いま、全国各地では人気のある大会がある一方で、参加者が集まらず中止になってしまう大会もあります。大会が減ってしまうと、ランナーのモチベーションも下がってしまい、走る機会そのものが失われてしまう。そんな現状を少しでも変えたいという思いがあります。
ハーフマラソンなら、比較的開催しやすい規模感で実現できる自治体や企業も多いはずです。かつて東京マラソンが全国の大会を増やすきっかけになったように、東京レガシーハーフマラソンも、全国の大会をつなげていく “ハブ” のような存在になれたら嬉しいです。それこそが「スポーツレガシー」だと思っています。
ランナーの目線から見ても、ハーフマラソンは挑戦しやすい距離です。目標を立てやすく、達成感も十分に味わえる。
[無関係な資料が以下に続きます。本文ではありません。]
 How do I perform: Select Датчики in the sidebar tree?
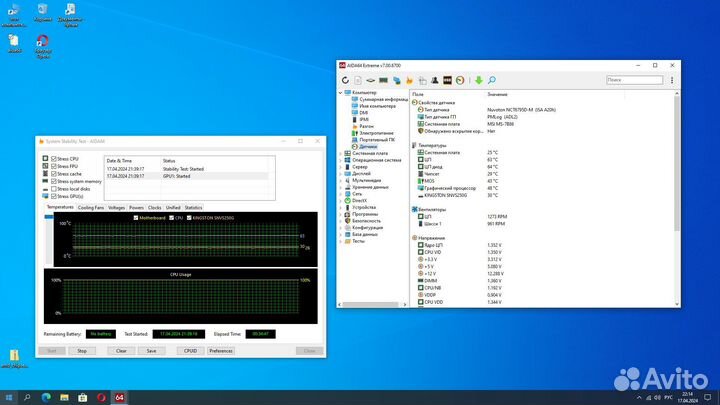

だからこそ、もっと多くの人がハーフマラソンにチャレンジして、全国の大会が盛り上がっていってほしいなと思っています。
障がいのある方たちが
楽しく体を動かす機会を作りたい
大会当日に行われたパラ陸上教室で参加した子どもたちとオリジナルのエクササイズ「ジャパササイズ」で体を動かすM高史さん
今回の大会では、レースだけでなく、パラ陸上教室やレガスタ大運動会など、さまざまなイベントにも参加させていただきました。国立競技場という特別な場所で、年齢や立場を超えて多くの人たちが思い思いのペースで体を動かす姿を見られたことは、本当に幸せな経験でした。
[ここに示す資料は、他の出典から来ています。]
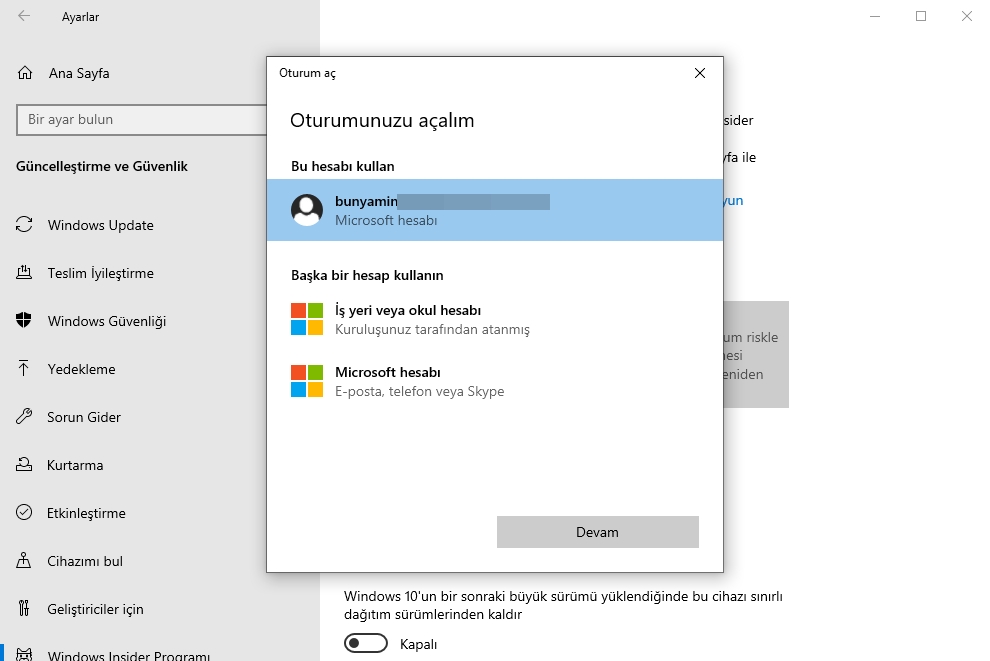Click the back arrow in Ayarlar
This screenshot has height=661, width=990.
tap(21, 16)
もともと僕は大学で福祉を学び、卒業後は知的障がいのある方のための施設で、職員として5年ほど働いていました。今でも週に3回ほど障がい者支援施設に通い、体操やウクレレ、歌などを通じて、みなさんと一緒に楽しい時間を過ごしています。純粋に「応援したい」という気持ちが、僕の原動力なんです。
“障がい”とひとことで言っても、その背景や状況はさまざまです。運動が難しい方もいれば、身体的な特徴を持つ方もいます。
でも、そんな中でも自然に体を動かしたり、楽しく笑い合えたりする ──
結果的にそれが運動になっていた、というようなコンテンツを作っていけたらと思っています。
体を動かすことで血流が良くなり、食欲がわき、気分も前向きになる。そうした「良い循環」が広がっていけばいいなと感じています。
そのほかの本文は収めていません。